Yeah, Wood was a good friend.
“Have you noticed we’re sittin’ on our asses on the shore, not in a boat, so odds are, anything bites, it’ll be an inch long?”
“Not feelin’ rowing out to the middle of that fucker,” Wood remarked, leaning to his left and pulling out a cold one.
“That’s good ’cause I got no boat.”
Wood burst out laughing again.
This time, Deke joined him.
* * * * *
Justice
Sunday afternoon, I swung up on the barstool next to Jim-Billy.
He turned his baseball-capped head my way as I did and grinned his broken grin, one tooth missing.
I didn’t figure he was going to get it fixed but I hoped he didn’t.
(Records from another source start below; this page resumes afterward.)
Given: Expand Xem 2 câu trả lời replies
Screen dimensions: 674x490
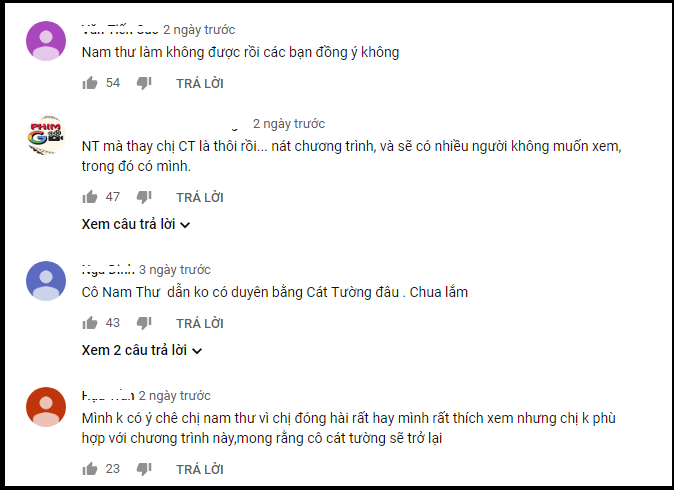Looking at the screenshot, I should point(142,350).
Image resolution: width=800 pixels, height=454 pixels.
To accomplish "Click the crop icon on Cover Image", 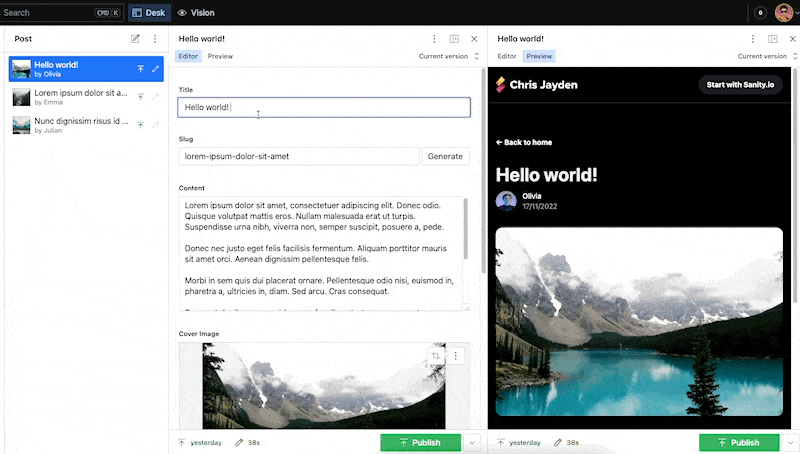I will tap(436, 355).
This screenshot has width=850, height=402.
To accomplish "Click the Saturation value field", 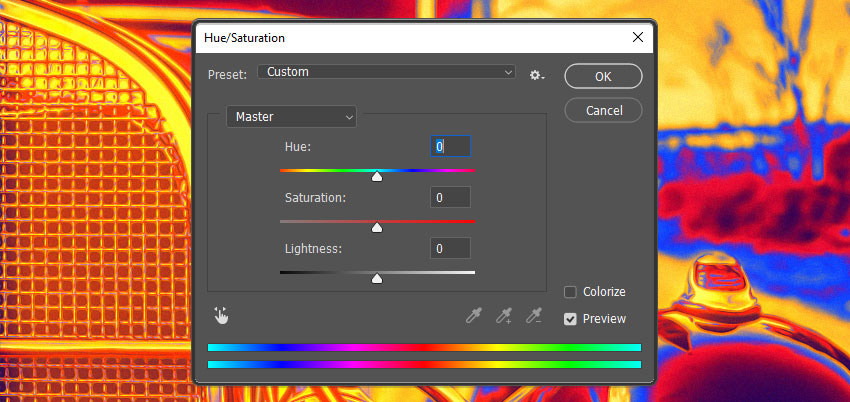I will tap(450, 197).
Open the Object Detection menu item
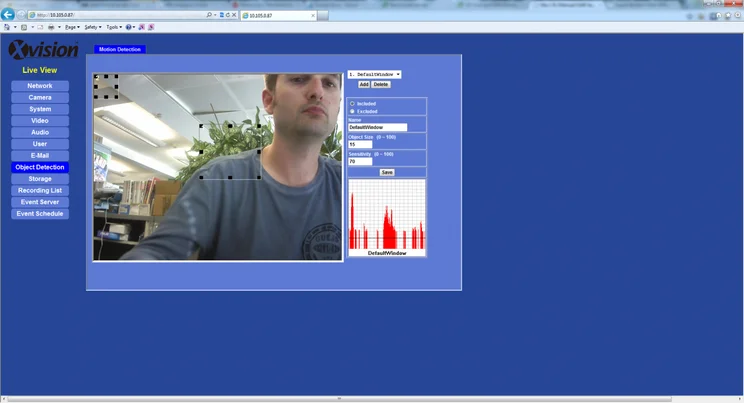 pyautogui.click(x=40, y=167)
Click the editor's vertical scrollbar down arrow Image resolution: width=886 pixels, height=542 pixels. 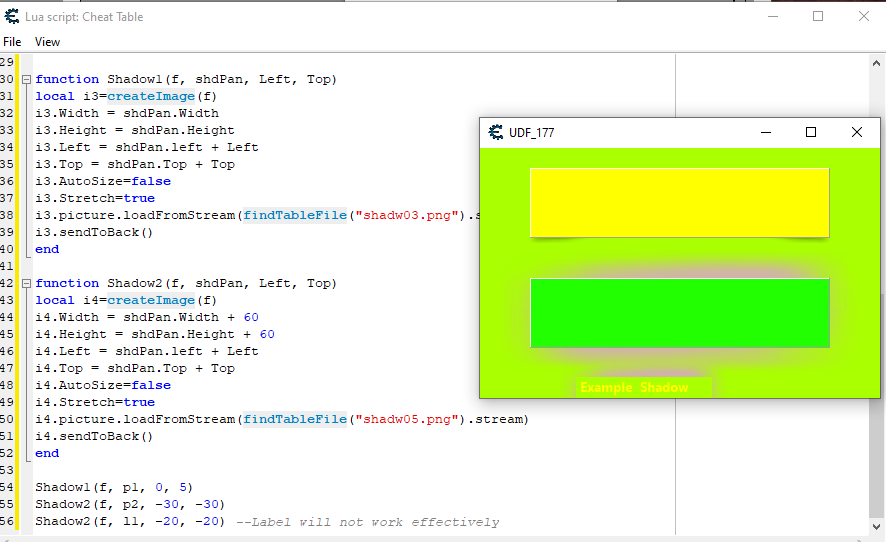877,525
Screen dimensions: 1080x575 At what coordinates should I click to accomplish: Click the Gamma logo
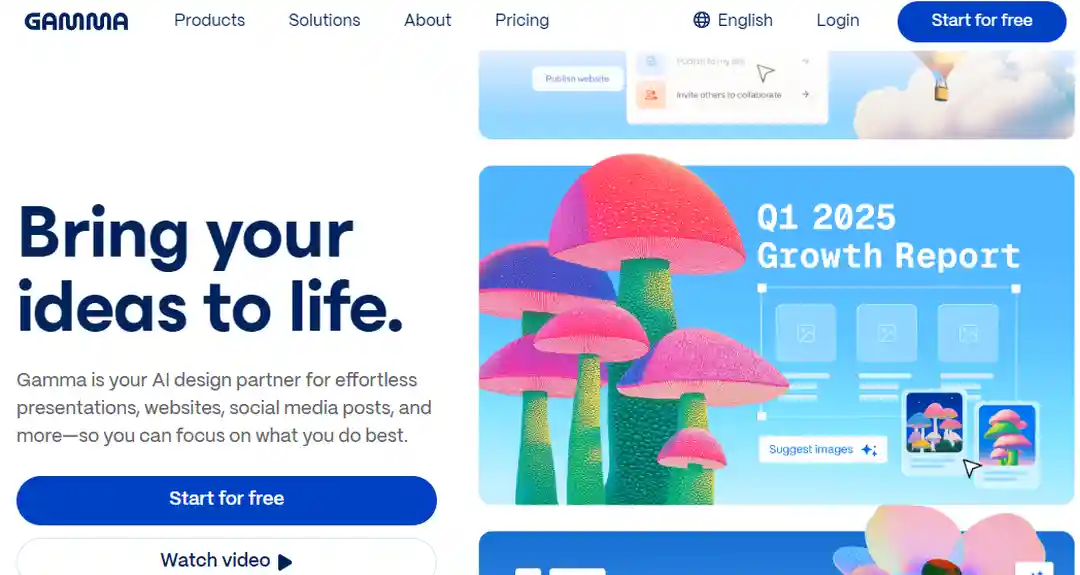point(76,21)
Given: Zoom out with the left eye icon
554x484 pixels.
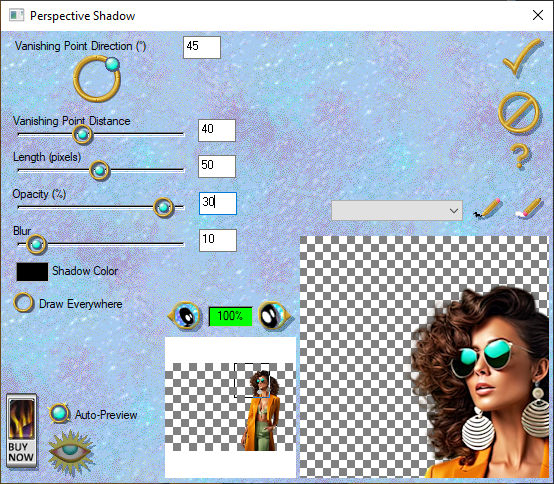Looking at the screenshot, I should [x=184, y=315].
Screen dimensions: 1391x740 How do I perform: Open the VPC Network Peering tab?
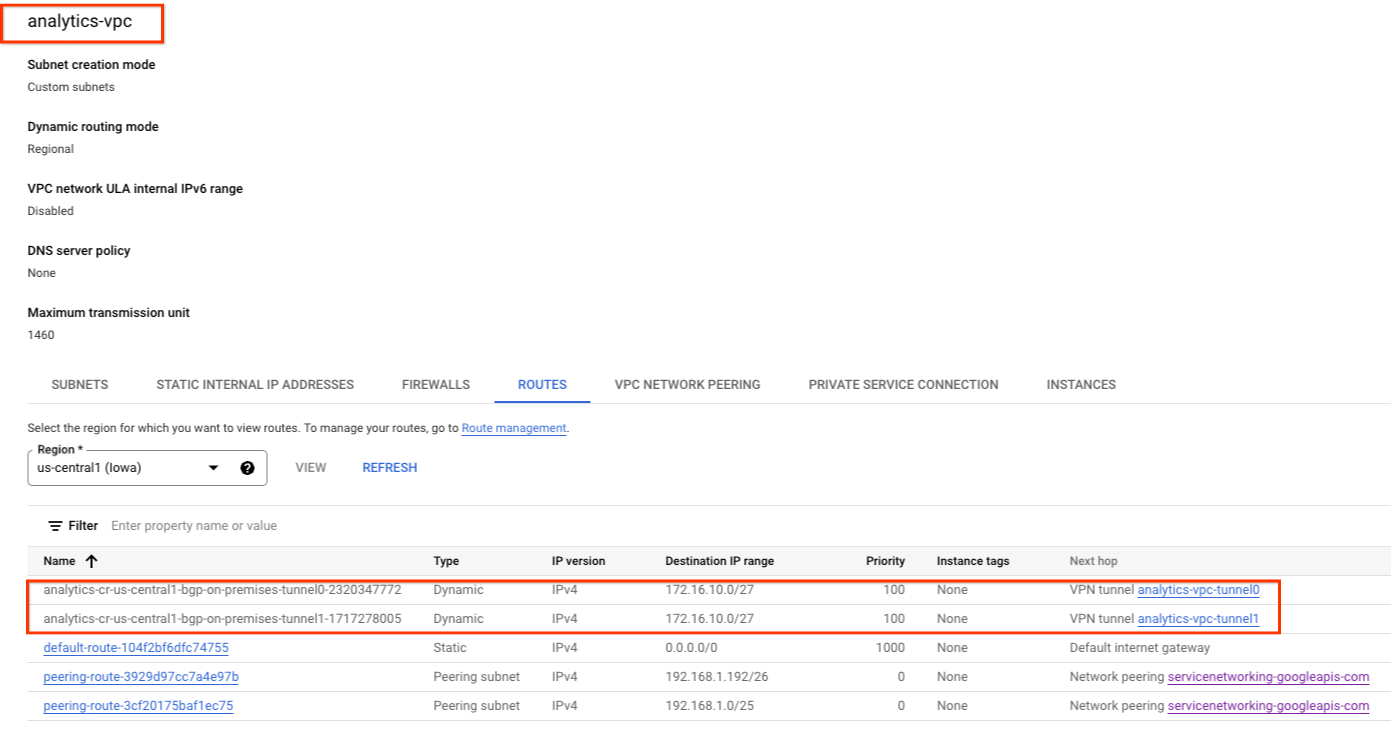click(x=687, y=385)
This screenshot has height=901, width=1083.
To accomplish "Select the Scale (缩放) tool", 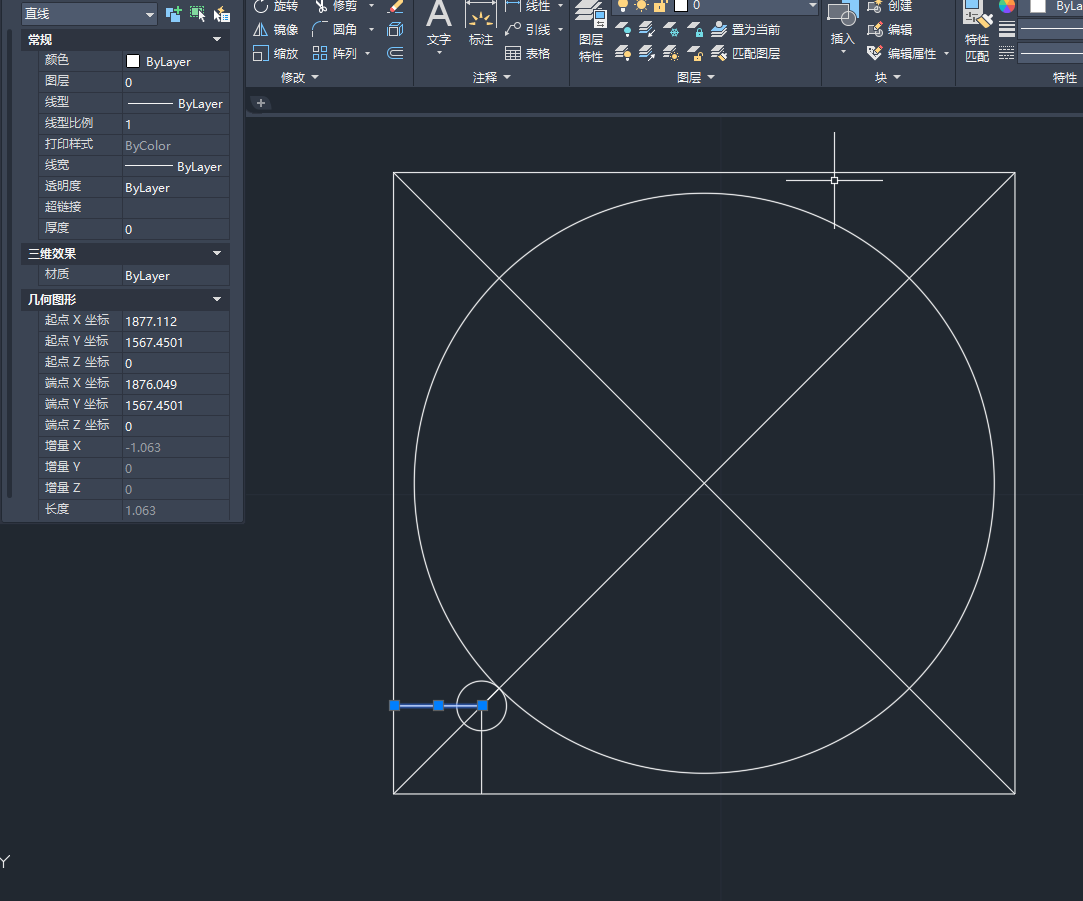I will 260,53.
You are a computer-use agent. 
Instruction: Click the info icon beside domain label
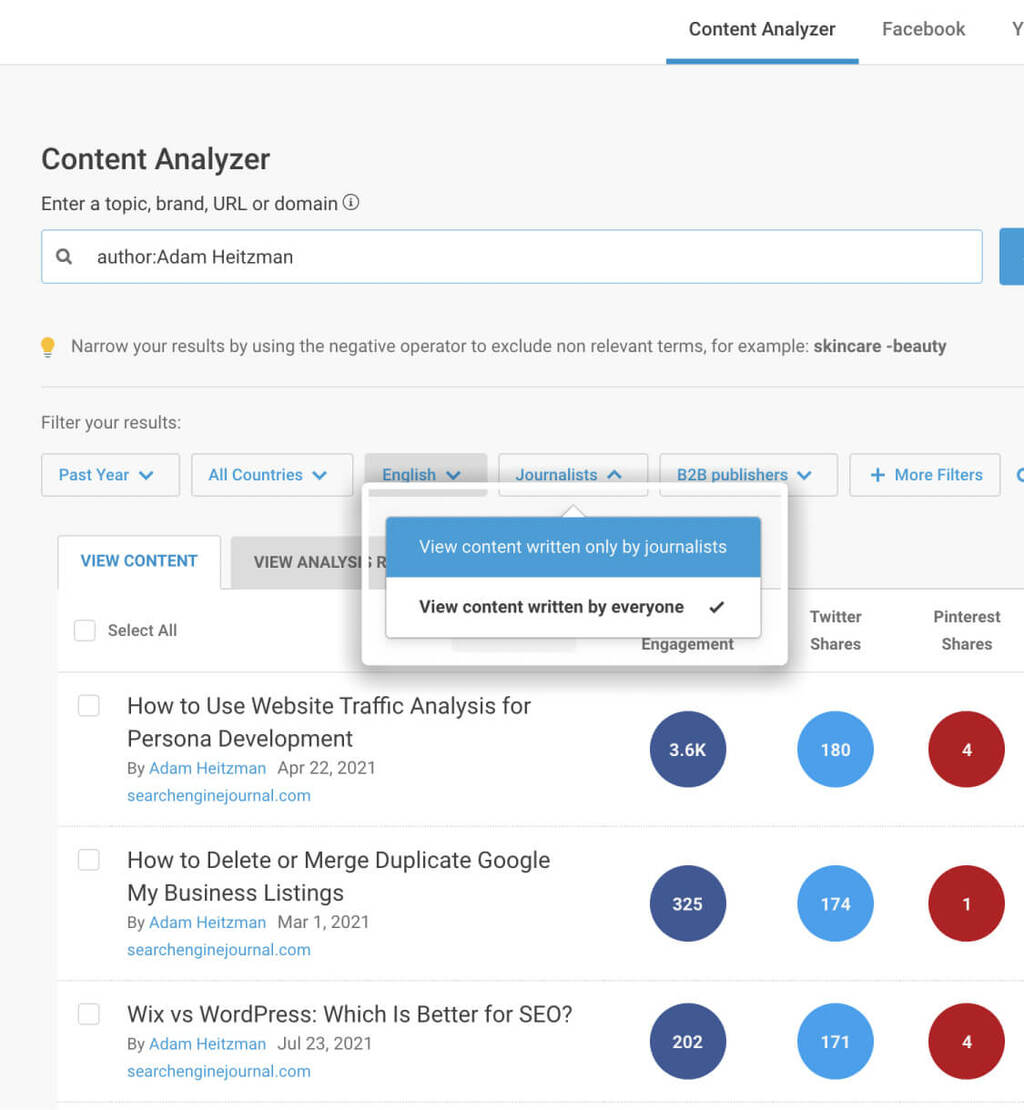(x=351, y=203)
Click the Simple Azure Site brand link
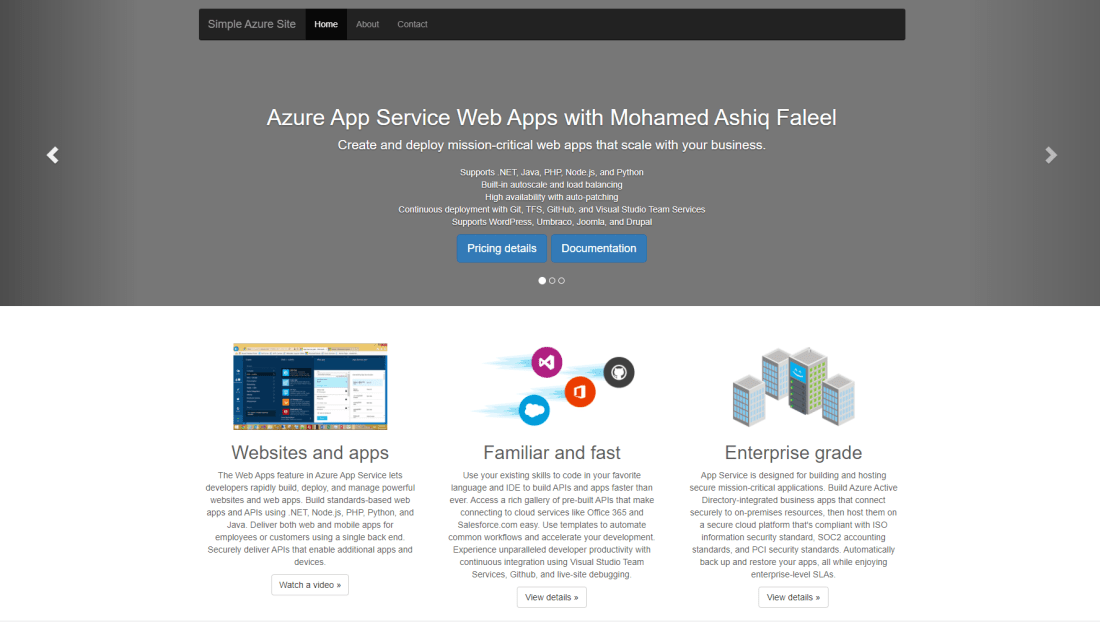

As I’d noted thus far in my journey through life, there were some imperfections that were perfect. Jim-Billy’s missing tooth was one of them.
“What’s shakin’?” I asked.
“Nothin’,” he answered.
“I don’t know whether to be happy or sad about that,” I remarked.
“I do. Simple life, simple pleasures.” Jim-Billy lifted up his draft. “Means you always avoid disappointment.”
I stared at him a beat, rocked by this wisdom, before I asked, “What are you, a mountain man maharishi?”
“Yup,” he muttered and looked away, chugging back a big gulp of his beer.
I burst out laughing.
I finished laughing with Jim-Billy again looking my way and grinning.
Krystal appeared, throwing a beer mat on the bar in front of me.
“What you drinkin’?” she asked.
“Beer. Cold. I don’t care what kind but none of that fancy shit or you’ll make me testy,” I answered.
She looked from me to Jim-Billy. “I know this is goin’ against all I am, but I already like her,” she declared, jerking her head my way.
That felt great.
“Pregnancy is softening you up,” Jim-Billy commented.
Uh-oh.
Wrong thing to say.
“Take that back,” she snapped, proving my assessment right.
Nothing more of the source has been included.